TEXT BLOCK:
# Poljot Strela - Good First Russian ?



## sconie (Apr 18, 2006)

I have been lurking around for a while and I am now in the market for my first Russian watch, I have a whole pile of Seiko auto's and like most here I find watches hard to resist, I like the look of the Poljot Strela as it is clean and uncluttered looking, would this make a good first buy or have you any other ideas.


----------



## Julian Latham (Jul 25, 2005)

Dress, workplace or knocking about? There's a mechanical Russian for every occasion.

Nice slim line 23 jewel model (Luch,Poljot,Sekonda, all the same inside) for office type workwear, Vostok Amphibia for leisure or rugged workwear and a nice Poljot Aviator or Strela for dressier occasions. Cap it all off with an open face Molnija pocket watch to stick in your coat pocket for those cold winter days when you're muffled up like an eskimo.

The whole lot for little more than you'd pay for a 'nice' quartz watch from a 'designer' label









Julian L


----------



## sconie (Apr 18, 2006)

Julian Latham said:


> Dress, workplace or knocking about? There's a mechanical Russian for every occasion.
> 
> Nice slim line 23 jewel model (Luch,Poljot,Sekonda, all the same inside) for office type workwear, Vostok Amphibia for leisure or rugged workwear and a nice Poljot Aviator or Strela for dressier occasions. Cap it all off with an open face Molnija pocket watch to stick in your coat pocket for those cold winter days when you're muffled up like an eskimo.

PROVIDED MATERIAL:

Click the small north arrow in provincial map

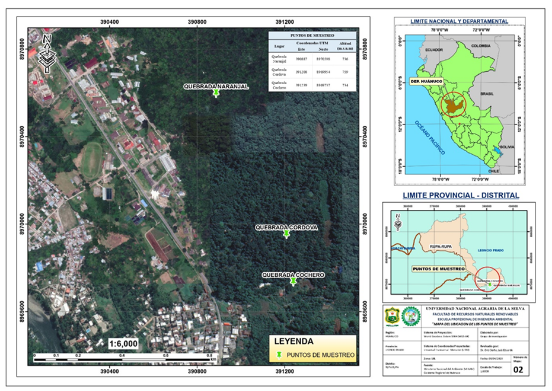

REQUIRED TASK A:
In the forum thread about the Poljot Strela, which watch does Julian Latham suggest for leisure or rugged workwear?
REQUIRED TASK B:
Write out the Poljot Strela thread word for word, from "# Poljot Strela" up to and including "any other ideas.".

EXERCISE OUTPUT A:
The Vostok Amphibia.

EXERCISE OUTPUT B:
# Poljot Strela - Good First Russian ?



## sconie (Apr 18, 2006)

I have been lurking around for a while and I am now in the market for my first Russian watch, I have a whole pile of Seiko auto's and like most here I find watches hard to resist, I like the look of the Poljot Strela as it is clean and uncluttered looking, would this make a good first buy or have you any other ideas.